**ESTRATTO DELLA PAGINA**
┄┄┄┄┄┄

L’annuncio in diretta a Domenica In
È stato Carlo Conti a svelare l’ultimo grande nome del Festival di Sanremo 2026: Andrea Bocelli sarà il super ospite della serata finale di sabato 28 febbraio. L’ufficialità è arrivata domenica 15 febbraio durante un collegamento con Domenica In, condotto da Mara Venier.
Lo scambio tra i due conduttori è stato segnato dall’ironia. “Una robettina per te me l’hai lasciata?”, ha chiesto la Venier. Conti ha risposto senza esitazioni: “Ce l’ho ed è importante perché completa il quadro“. Poi ha confermato ufficialmente la presenza del tenore all’Ariston, sottolineandone il valore artistico: “È un grande onore la presenza di Bocelli, è sempre impegnato, lo avremo come ospite il sabato sera”.
La partecipazione del Maestro arriva dopo settimane di indiscrezioni e segna il suo ritorno al Festival a sette anni dall’ultima apparizione.
Un omaggio ai grandi nomi lanciati da Pippo Baudo
La scelta di Bocelli non è casuale, ma si inserisce in una linea editoriale ben precisa voluta da Conti. Il tenore si aggiunge infatti a ospiti come Laura Pausini, Eros Ramazzotti, Tiziano Ferro e Achille Lauro.
“Si completa il quadro dei grandi nomi della musica italiana lanciati su questo palco da Pippo Baudo”, ha spiegato Conti. Il direttore artistico ha evidenziato anche il significato simbolico della presenza di Bocelli insieme a Pausini e Ramazzotti, tutti artisti scoperti proprio al Festival. “Insieme a Eros Ramazzotti e a Laura Pausini è uno dei grandi nomi lanciati da Pippo Baudo proprio dal palco dell’Ariston. Una soddisfazione perché quest’anno il festival è dedicato a Pippo”.
Il ritorno all’Ariston, dove tutto è iniziato
La presenza di Bocelli sul palco dell’Ariston rappresenta un ritorno carico di significato. Fu proprio grazie all’intuizione di Pippo Baudo e Caterina Caselli che il giovane tenore venne lanciato tra le Nuove Proposte nel 1994 con Il mare calmo della sera, iniziando una carriera destinata a diventare mondiale. L’anno successivo, con Con te partirò, arrivò la consacrazione internazionale.

┄┄┄┄┄┄

**DATI DISPONIBILI**

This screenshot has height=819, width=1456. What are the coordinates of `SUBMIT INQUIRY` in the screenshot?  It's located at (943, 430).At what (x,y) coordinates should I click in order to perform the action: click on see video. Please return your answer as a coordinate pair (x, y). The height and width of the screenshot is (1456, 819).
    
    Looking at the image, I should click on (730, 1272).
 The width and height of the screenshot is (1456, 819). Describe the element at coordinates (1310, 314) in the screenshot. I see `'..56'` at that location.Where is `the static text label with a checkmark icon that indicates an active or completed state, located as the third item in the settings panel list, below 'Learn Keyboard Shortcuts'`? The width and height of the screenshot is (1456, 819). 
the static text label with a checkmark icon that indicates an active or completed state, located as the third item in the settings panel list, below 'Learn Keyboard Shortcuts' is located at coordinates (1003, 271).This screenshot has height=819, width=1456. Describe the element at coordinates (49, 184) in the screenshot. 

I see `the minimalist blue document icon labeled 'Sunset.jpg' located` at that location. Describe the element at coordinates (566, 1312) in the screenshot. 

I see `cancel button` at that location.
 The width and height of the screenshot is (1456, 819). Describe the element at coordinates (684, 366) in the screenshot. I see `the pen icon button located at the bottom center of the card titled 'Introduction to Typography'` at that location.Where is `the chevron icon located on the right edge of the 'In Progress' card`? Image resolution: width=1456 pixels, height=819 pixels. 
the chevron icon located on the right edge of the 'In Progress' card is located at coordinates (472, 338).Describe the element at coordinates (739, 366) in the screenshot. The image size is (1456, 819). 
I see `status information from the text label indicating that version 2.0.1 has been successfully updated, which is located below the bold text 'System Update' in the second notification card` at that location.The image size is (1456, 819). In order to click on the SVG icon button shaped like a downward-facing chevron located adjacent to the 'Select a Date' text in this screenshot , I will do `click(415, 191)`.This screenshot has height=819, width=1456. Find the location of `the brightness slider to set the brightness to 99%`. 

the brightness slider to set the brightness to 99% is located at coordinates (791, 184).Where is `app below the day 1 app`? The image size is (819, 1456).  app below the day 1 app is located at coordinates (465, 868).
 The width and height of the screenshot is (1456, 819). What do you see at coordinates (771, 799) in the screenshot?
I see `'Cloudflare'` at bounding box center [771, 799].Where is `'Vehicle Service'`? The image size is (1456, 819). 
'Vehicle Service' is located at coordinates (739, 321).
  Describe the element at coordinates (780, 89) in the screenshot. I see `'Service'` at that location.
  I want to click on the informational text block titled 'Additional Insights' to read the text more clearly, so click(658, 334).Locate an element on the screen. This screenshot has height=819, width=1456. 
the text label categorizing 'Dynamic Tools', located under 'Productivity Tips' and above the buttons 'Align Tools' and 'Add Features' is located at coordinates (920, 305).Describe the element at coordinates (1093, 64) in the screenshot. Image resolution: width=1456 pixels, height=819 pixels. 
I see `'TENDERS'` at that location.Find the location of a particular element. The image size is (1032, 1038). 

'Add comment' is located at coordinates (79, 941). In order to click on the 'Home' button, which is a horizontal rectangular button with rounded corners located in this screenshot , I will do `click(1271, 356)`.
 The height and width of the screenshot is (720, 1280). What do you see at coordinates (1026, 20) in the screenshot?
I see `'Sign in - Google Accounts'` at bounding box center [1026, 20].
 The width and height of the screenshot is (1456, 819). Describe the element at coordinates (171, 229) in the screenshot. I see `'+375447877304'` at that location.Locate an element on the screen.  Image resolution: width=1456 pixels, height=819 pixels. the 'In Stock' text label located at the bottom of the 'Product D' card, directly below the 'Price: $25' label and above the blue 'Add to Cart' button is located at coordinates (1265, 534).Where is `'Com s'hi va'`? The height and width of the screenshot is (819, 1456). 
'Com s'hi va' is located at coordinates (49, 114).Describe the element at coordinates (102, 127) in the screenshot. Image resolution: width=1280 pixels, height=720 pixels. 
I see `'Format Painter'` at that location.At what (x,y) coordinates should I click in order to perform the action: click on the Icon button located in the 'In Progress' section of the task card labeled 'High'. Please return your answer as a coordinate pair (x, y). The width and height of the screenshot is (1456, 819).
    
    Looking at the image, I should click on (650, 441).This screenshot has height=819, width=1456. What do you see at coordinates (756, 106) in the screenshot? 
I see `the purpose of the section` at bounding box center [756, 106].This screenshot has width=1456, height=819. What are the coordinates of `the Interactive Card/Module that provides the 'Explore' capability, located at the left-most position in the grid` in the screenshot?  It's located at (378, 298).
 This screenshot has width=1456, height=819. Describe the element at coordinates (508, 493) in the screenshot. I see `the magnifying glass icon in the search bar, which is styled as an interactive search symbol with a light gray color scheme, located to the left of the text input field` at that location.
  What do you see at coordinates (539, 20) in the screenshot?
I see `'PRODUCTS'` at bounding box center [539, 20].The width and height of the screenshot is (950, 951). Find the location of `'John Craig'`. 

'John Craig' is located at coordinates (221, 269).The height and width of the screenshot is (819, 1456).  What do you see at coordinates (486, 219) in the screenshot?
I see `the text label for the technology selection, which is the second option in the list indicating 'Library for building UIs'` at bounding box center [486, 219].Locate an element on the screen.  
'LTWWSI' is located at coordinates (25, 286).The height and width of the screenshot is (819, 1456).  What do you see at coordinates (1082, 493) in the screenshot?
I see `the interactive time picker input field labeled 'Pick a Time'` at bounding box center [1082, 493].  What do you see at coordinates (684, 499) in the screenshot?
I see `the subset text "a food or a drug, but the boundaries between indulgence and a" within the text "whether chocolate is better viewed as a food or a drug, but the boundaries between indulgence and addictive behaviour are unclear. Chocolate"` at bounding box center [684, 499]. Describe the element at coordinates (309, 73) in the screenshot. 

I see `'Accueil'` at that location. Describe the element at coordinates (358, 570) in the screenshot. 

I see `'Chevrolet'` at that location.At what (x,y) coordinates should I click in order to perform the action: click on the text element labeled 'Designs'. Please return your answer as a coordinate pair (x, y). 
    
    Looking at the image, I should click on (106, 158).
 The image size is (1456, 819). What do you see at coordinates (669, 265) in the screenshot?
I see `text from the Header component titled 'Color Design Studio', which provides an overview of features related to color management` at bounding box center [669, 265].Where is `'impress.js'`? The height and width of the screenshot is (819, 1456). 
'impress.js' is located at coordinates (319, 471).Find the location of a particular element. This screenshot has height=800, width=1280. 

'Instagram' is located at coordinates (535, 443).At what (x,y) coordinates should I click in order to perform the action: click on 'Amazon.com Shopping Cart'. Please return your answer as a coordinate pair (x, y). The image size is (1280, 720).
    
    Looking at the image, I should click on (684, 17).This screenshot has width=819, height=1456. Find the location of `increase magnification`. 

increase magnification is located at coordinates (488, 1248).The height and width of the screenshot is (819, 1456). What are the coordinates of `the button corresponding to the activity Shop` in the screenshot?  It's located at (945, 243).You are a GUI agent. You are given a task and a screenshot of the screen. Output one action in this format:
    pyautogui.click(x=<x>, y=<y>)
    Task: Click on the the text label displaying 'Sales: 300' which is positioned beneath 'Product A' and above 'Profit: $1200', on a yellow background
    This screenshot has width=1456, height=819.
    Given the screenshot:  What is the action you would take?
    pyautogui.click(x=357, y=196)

┄┄┄┄┄┄

**COMPITO ASSEGNATO A**
Secondo l'articolo su Bocelli a Sanremo 2026, in che anno e con quale brano il tenore fu lanciato tra le Nuove Proposte?
**COMPITO ASSEGNATO B**
Stampa dall'articolo su Bocelli a Sanremo tutto ciò che va da "L’annuncio in diretta" giù fino a "da Mara Venier.".
**COMPITO ASSEGNATO C**
Prosegui l'articolo sul ritorno di Bocelli al Festival di Sanremo a partire dal punto in cui si interrompe.
Per svolgere quanto richiesto i record non servono.

**ESITO DEL COMPITO A**
Nel 1994, con Il mare calmo della sera.

**ESITO DEL COMPITO B**
L’annuncio in diretta a Domenica In
È stato Carlo Conti a svelare l’ultimo grande nome del Festival di Sanremo 2026: Andrea Bocelli sarà il super ospite della serata finale di sabato 28 febbraio. L’ufficialità è arrivata domenica 15 febbraio durante un collegamento con Domenica In, condotto da Mara Venier.

**ESITO DEL COMPITO C**
Bocelli ha sempre ricordato con emozione quei momenti:
“Pensavo fosse un punto d’arrivo ed era invece il punto di partenza: il pubblico, la mia mamma a fare il tifo, il mio babbo in fondo alla sala, commosso e silenzioso”.
E ancora: “Il palco sanremese è per me come un album di ricordi”.
L’ultima partecipazione al Festival risale al 2019, quando si esibì con Claudio Baglioni e in duetto con il figlio Matteo Bocelli sulle note di Fall on Me.
Una carriera globale tra Olimpiadi e record discografici
La presenza alla finale del Festival sarà anche l’occasione per celebrare una carriera straordinaria che ha reso Bocelli una delle voci italiane più riconoscibili nel mondo. Il tenore è stato protagonista di eventi internazionali come la cerimonia delle Olimpiadi Invernali Torino 2006 e la recente inaugurazione dei Giochi Olimpici Invernali Milano-Cortina 2026, condividendo il palco proprio con Laura Pausini.
Il 2026 segna inoltre un anniversario fondamentale: i 30 anni di Romanza, l’album italiano più venduto di sempre con oltre 20 milioni di copie nel mondo, un traguardo che ha consacrato definitivamente il tenore come icona globale.
Gli altri ospiti e il cast del Festival 2026
Bocelli arricchisce un parterre già ricco di grandi nomi italiani e internazionali. Tra gli ospiti annunciati figurano, oltre a Ferro, Ramazzotti e Pausini, anche Alicia Keys e Max Pezzali, mentre altri artisti come Gaia, Bresh, The Kolors, Francesco Gabbani e i Pooh si esibiranno negli eventi collaterali.
La presenza di Andrea Bocelli nella serata conclusiva rappresenta così il punto culminante di un’edizione che guarda alla storia del Festival e ai suoi protagonisti più rappresentativi, chiudendo idealmente il cerchio proprio lì dove tutto ebbe inizio.